_DATA EXCERPTS_.
============

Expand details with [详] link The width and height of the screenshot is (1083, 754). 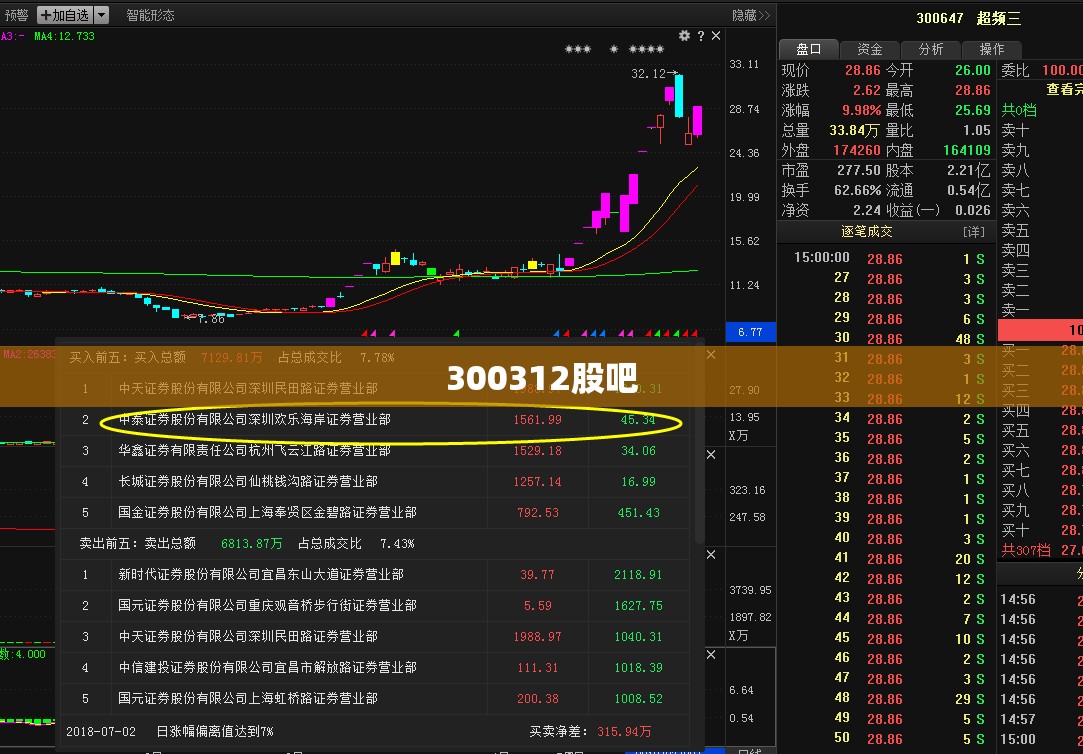coord(973,232)
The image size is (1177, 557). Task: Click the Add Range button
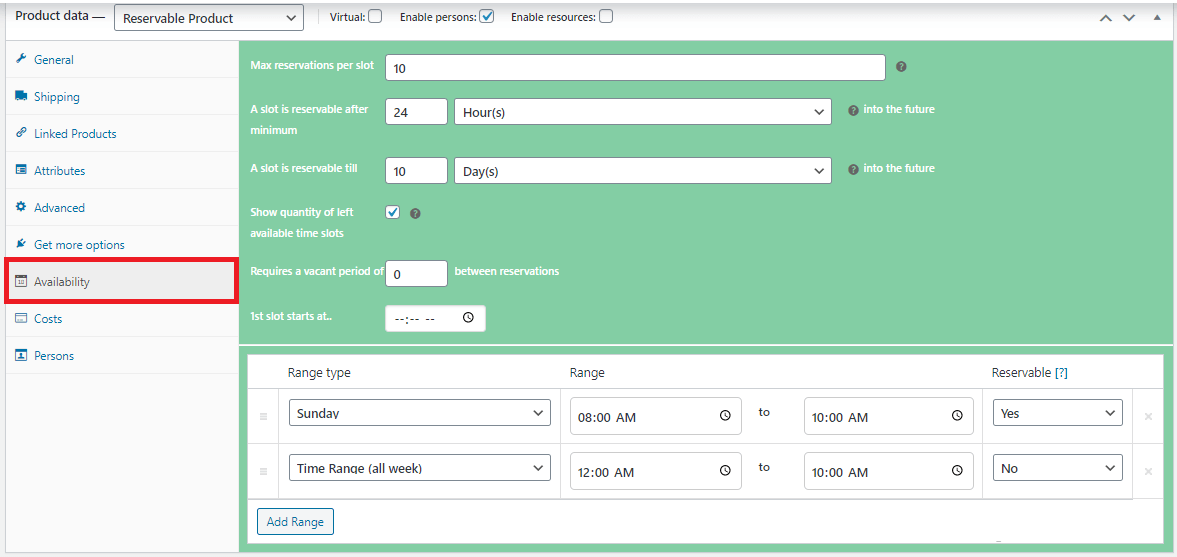point(294,522)
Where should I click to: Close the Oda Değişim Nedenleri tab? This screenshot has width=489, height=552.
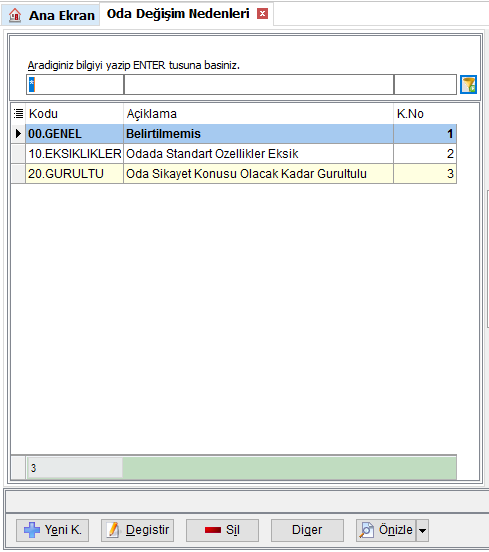tap(262, 14)
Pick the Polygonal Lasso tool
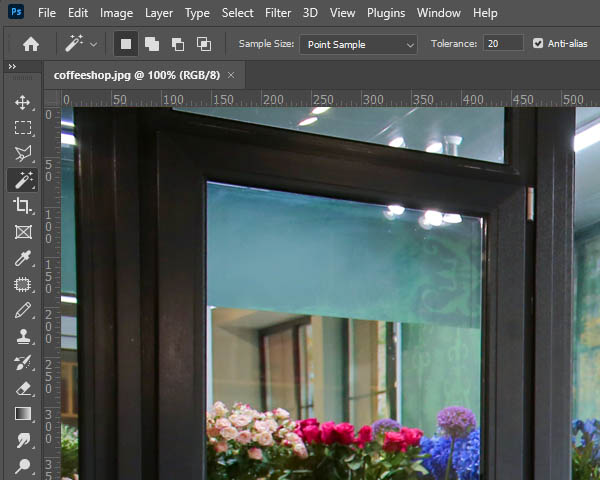The image size is (600, 480). 23,154
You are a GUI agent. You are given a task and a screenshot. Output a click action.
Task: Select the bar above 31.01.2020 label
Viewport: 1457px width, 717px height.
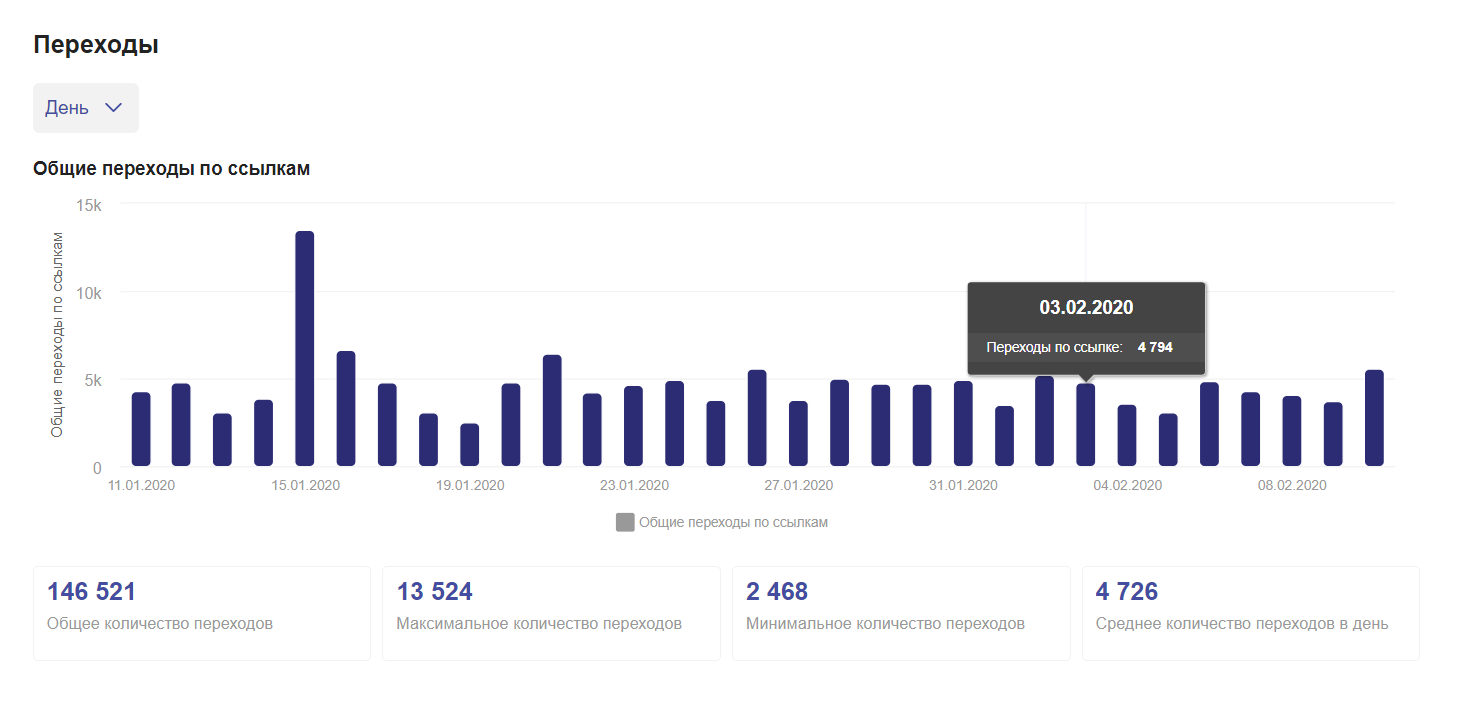click(963, 424)
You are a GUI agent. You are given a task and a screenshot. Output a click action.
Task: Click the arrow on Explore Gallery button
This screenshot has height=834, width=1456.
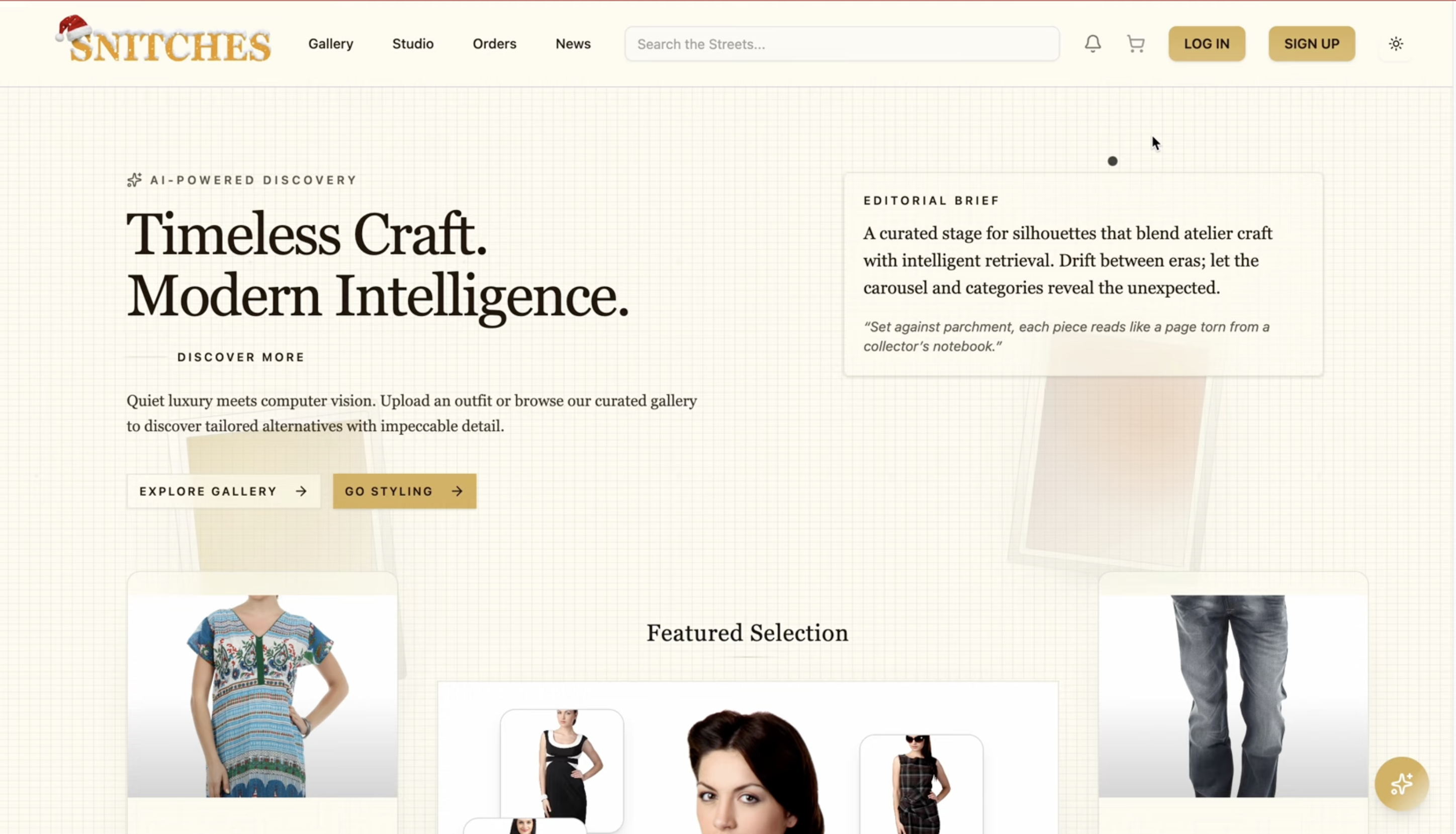301,491
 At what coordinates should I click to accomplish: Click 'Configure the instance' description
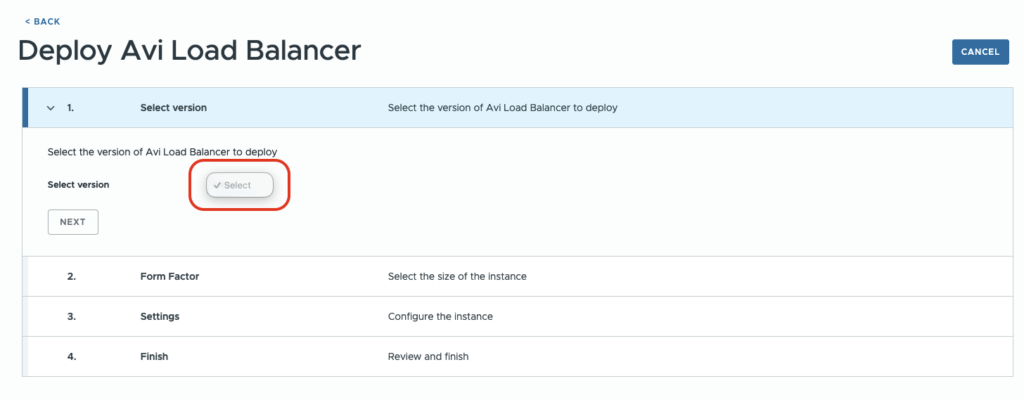440,316
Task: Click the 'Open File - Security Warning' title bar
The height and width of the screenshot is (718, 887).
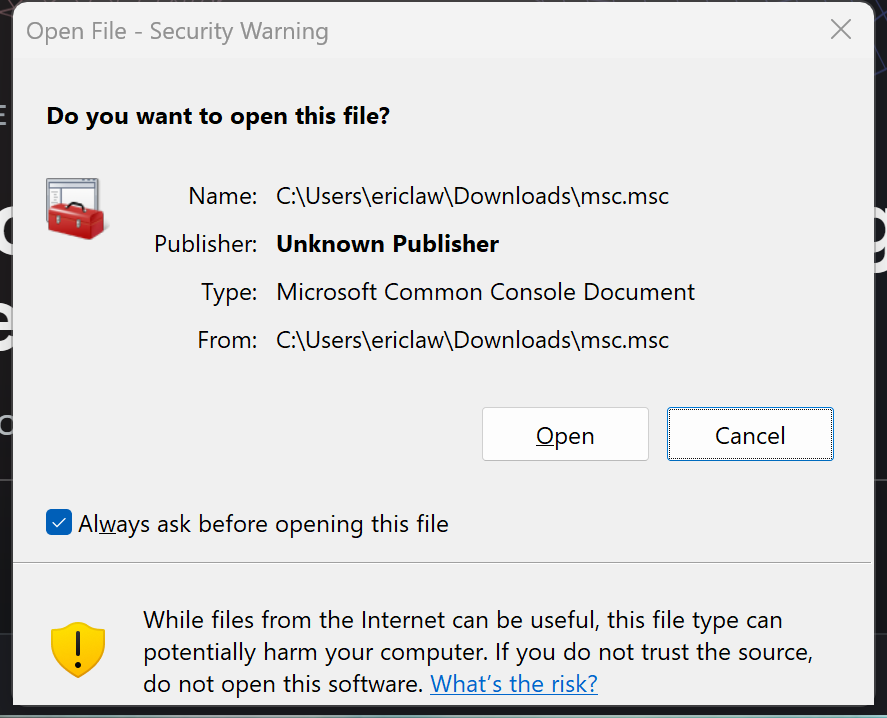Action: point(178,31)
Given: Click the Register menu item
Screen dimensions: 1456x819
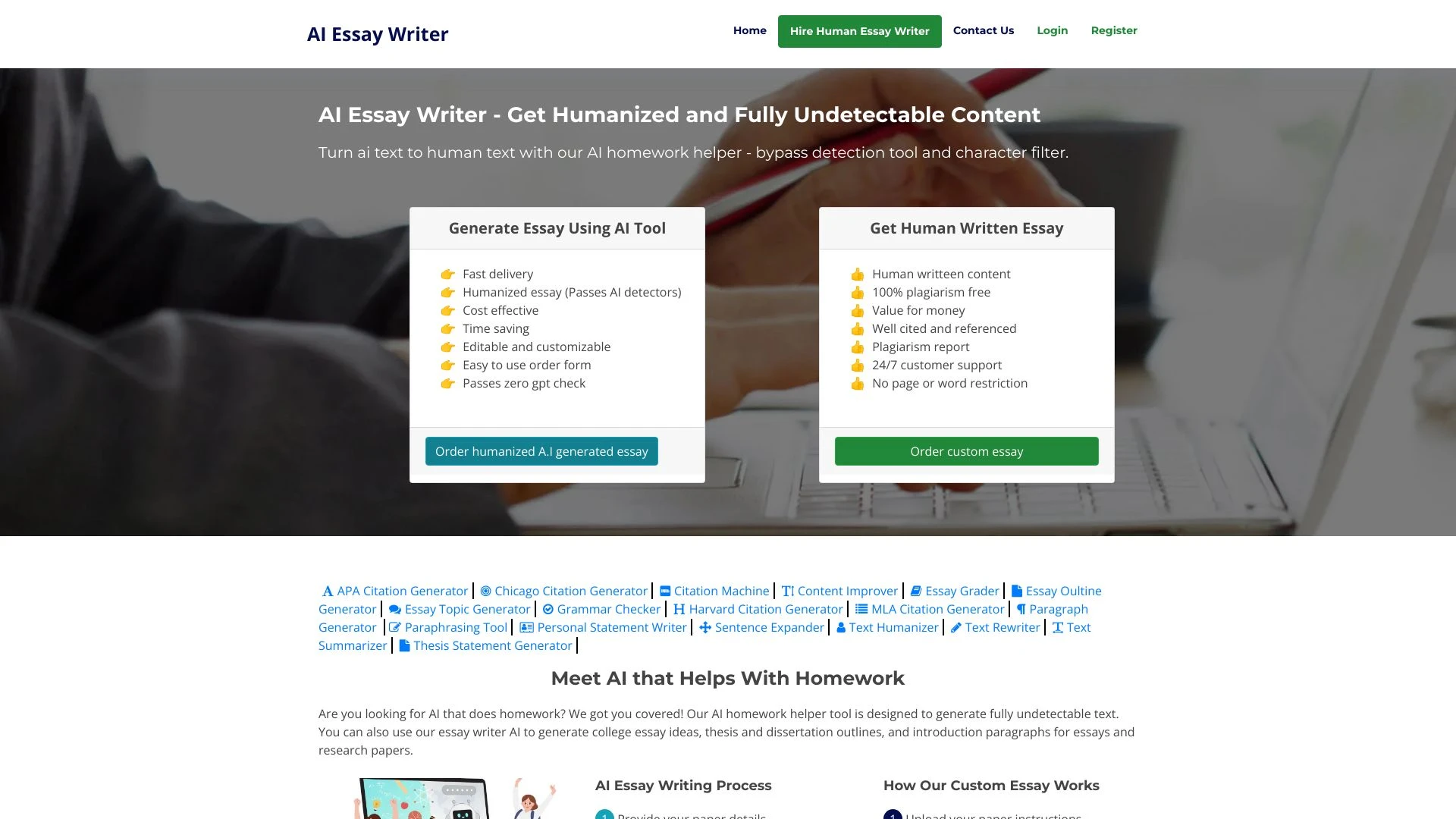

============

_GOAL OF THE EXERCISE_.
For this exercise, set down exactly the lines that run from the line holding "Task: Click the 'Open" to the last line of the records above; include both end lines and omit pictures.

_EXPECTED ANSWER_.
Task: Click the 'Open File - Security Warning' title bar
The height and width of the screenshot is (718, 887).
Action: point(178,31)
Given: Click the Register menu item
Screen dimensions: 1456x819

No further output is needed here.